In 2008, British geographer John Anthony Allan received the Stockholm Water Prize for developing the concept of virtual water. The concept of virtual water proposes that when goods and services are exchanged, the water involved in making those goods and services is exchanged, too.
Accounting for the “hidden” amounts of water that go into the production of exported goods has gained currency as a way of informing policy to address the exchange of resources between the water-haves and the water-have-nots. For example, when a country imports a metric ton of rice instead of producing it domestically, the importing country saves about 2,291 cubic meters of water—the amount of water it takes to produce the crop. If the importing country is a water-have, the savings may be negligible. If the importing country is a water-have-not, however, the water saved could be directed toward endeavors such as health and hygiene.
Yet for at least a decade, the concept of virtual water trade has come under scrutiny. Some argue that integrating the concept of virtual water into policymaking decisions empowers water-have regions and corporations, which benefit from water-rich exports such as grain and cotton. Others acknowledge that the virtual water trade has limited influence when water-haves are not fixed—when water availability might be unevenly distributed within a water basin over the course of a year or many years. Conservationists recognize that virtual water does nothing to address environmental concerns surrounding extraction and sustainable use.
In research presented at AGU’s Fall Meeting 2020, scientists from the University of Alberta in Canada added their voices to those finding the concept of virtual water trade problematic.
Redefining Risks to a “Water-Have”
The new study used the Soil and Water Assessment Tool (SWAT), a model that enables researchers to simulate physical processes involved in the water cycle, to analyze historical and future virtual water exports from Alberta. Researchers used SWAT to model export potentials between 2040 and 2065 and their impact on the province’s water yield. The study found that if Alberta devotes its considerable agricultural lands to only wheat, barley, and canola, its annual average export potential of virtual water might significantly exceed its actual annual water yield, potentially putting the province in trouble.

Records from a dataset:
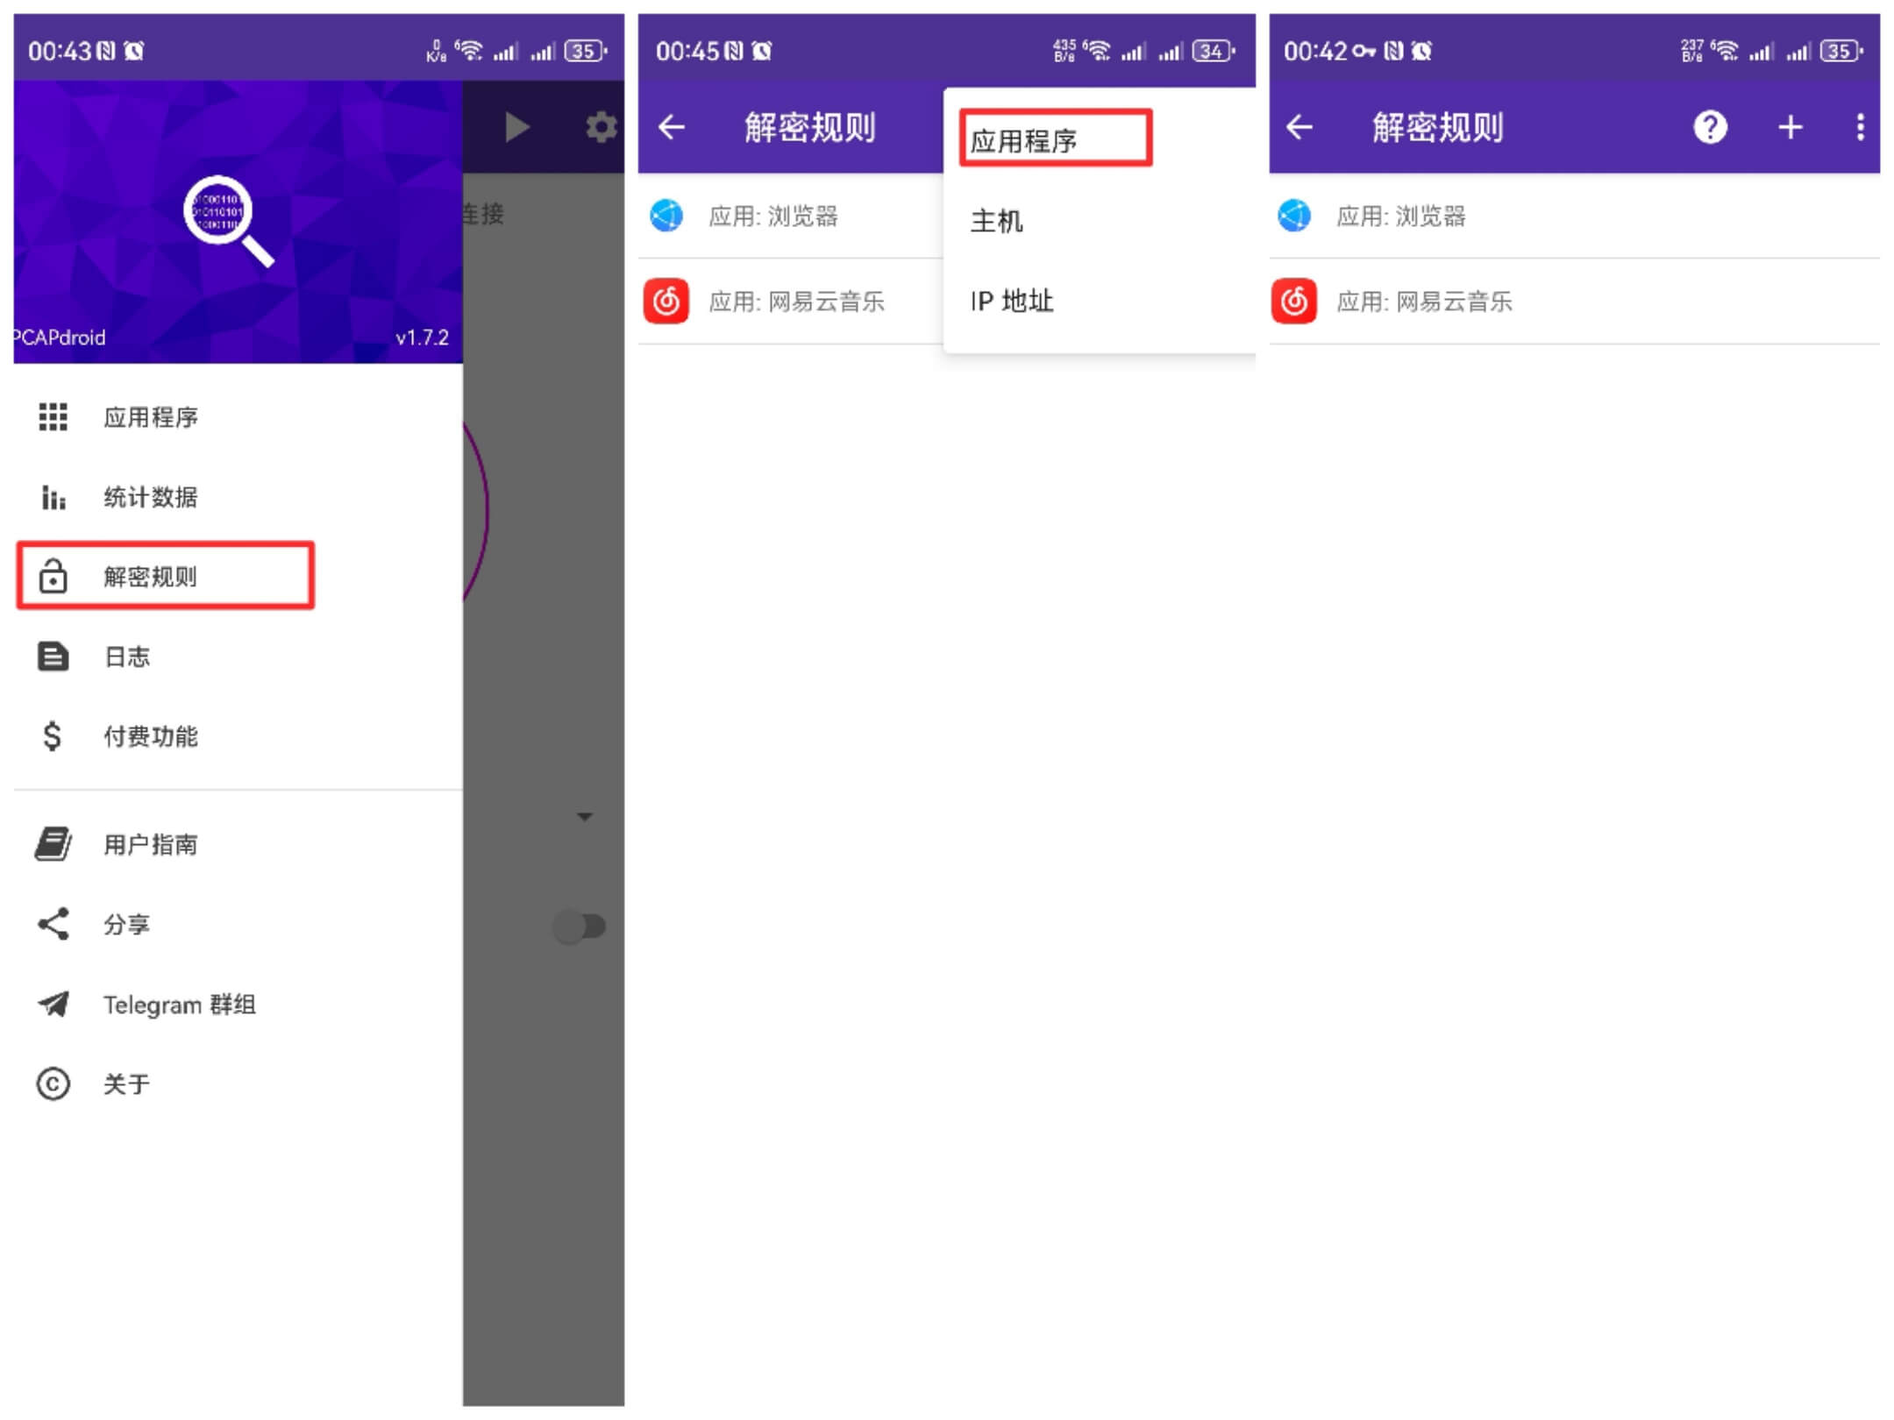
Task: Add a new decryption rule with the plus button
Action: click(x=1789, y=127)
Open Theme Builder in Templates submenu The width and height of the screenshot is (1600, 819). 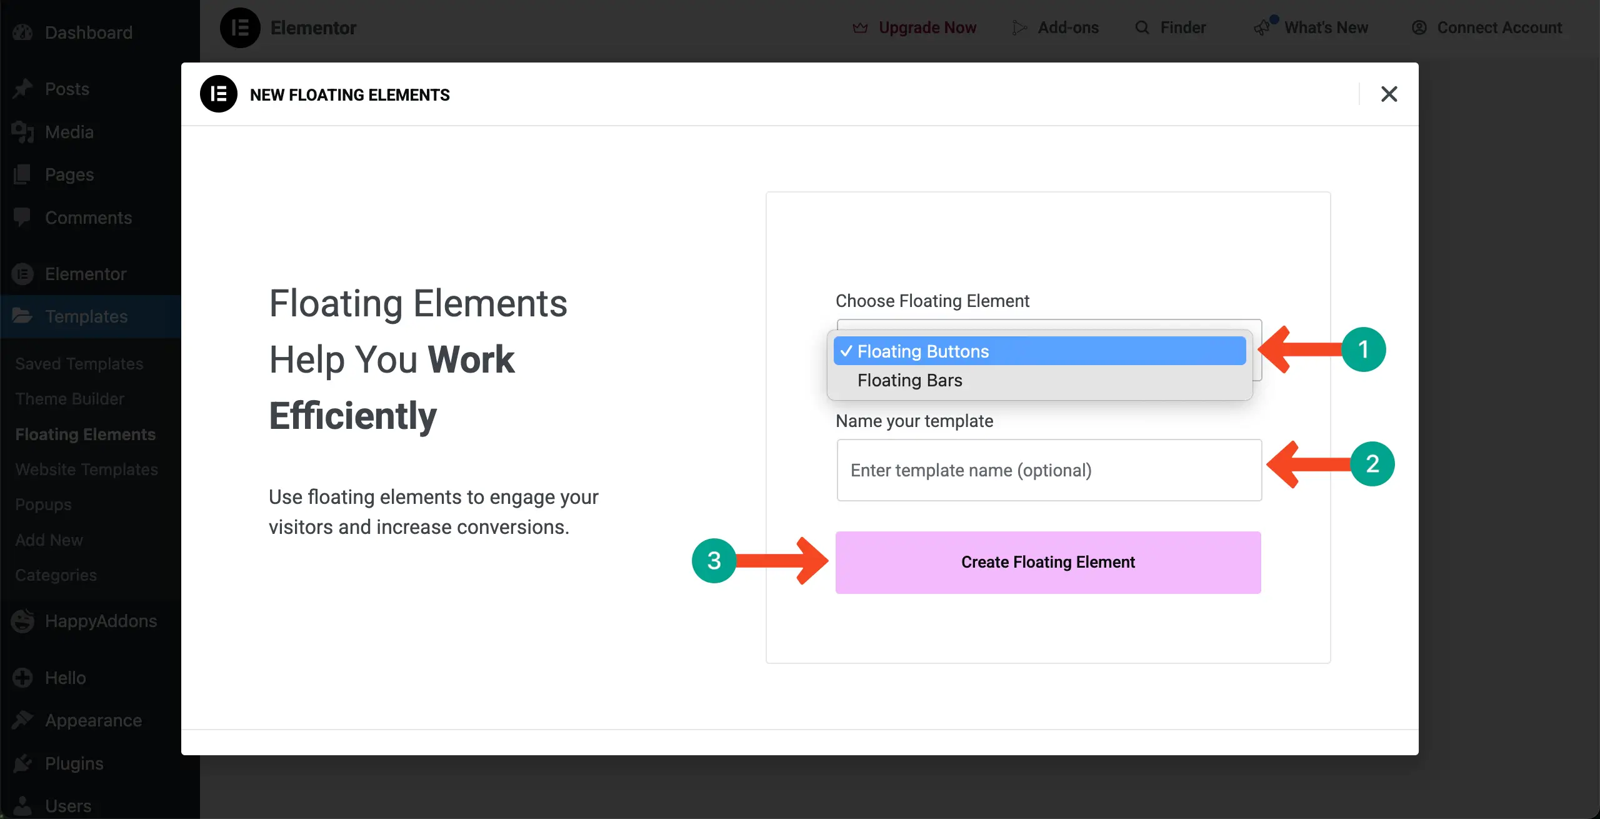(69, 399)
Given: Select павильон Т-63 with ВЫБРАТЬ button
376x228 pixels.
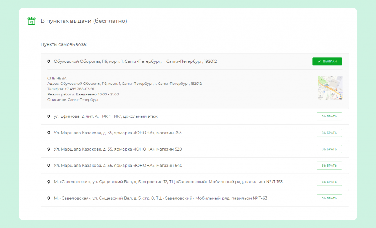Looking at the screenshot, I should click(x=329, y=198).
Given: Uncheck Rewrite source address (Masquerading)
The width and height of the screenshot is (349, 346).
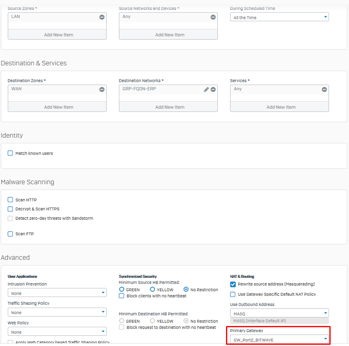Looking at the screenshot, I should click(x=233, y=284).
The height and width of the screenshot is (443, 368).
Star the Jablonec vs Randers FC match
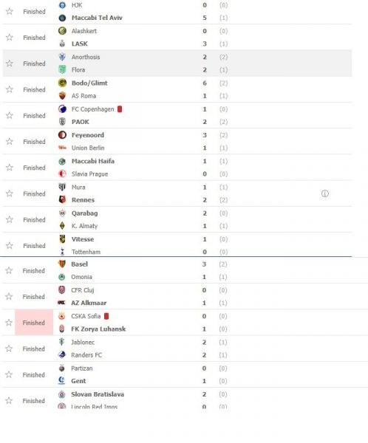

• _To-do list_:
**a)** Answer these questions from the virtual water article:
(i) What prize did John Anthony Allan receive in 2008?
(ii) About how much water does a country save by importing a metric ton of rice instead of producing it domestically?
(iii) What model did the University of Alberta study use to analyze virtual water exports from Alberta?
**b)** Switch "Uncheck" to "Clear" in the listing. Begin at the line that has "Given: Select павильон" and stop at the end of the listing. Keep everything else unchanged, and leave the pictures out.
The virtual water article and the listing come from unrelated sources.

• _Worked answers_:
**a)**
(i) The Stockholm Water Prize
(ii) About 2,291 cubic meters
(iii) The Soil and Water Assessment Tool (SWAT)

**b)**
Given: Select павильон Т-63 with ВЫБРАТЬ button
376x228 pixels.
Looking at the screenshot, I should click(x=329, y=198).
Given: Clear Rewrite source address (Masquerading)
The width and height of the screenshot is (349, 346).
Looking at the screenshot, I should click(x=233, y=284).
The height and width of the screenshot is (443, 368).
Star the Jablonec vs Randers FC match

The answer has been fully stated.